All lines holding the word "agent" are to be copied from the records beneath.

Provided records:
--------

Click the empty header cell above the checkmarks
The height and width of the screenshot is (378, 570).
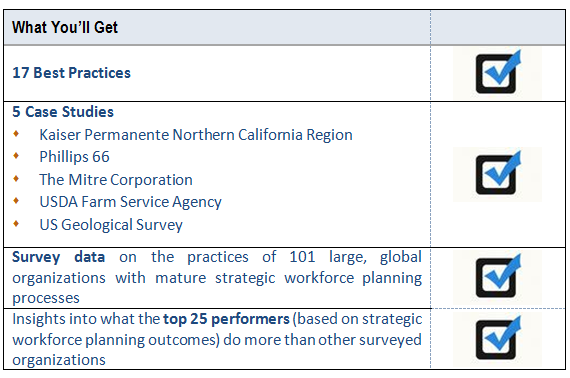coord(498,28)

--------

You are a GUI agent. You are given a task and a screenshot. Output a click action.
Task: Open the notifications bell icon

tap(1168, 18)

--------

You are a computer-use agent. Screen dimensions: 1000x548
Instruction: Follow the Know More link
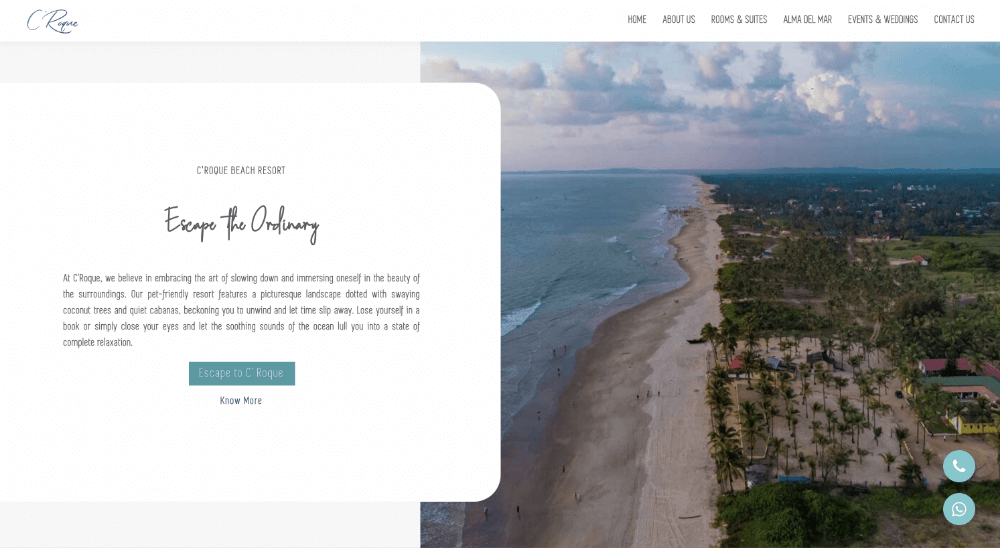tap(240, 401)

--------

Exercise result:
You are a GUI agent. You are given a task and a screenshot. Output a click action.
You are a computer-use agent. Screen dimensions: 1000x548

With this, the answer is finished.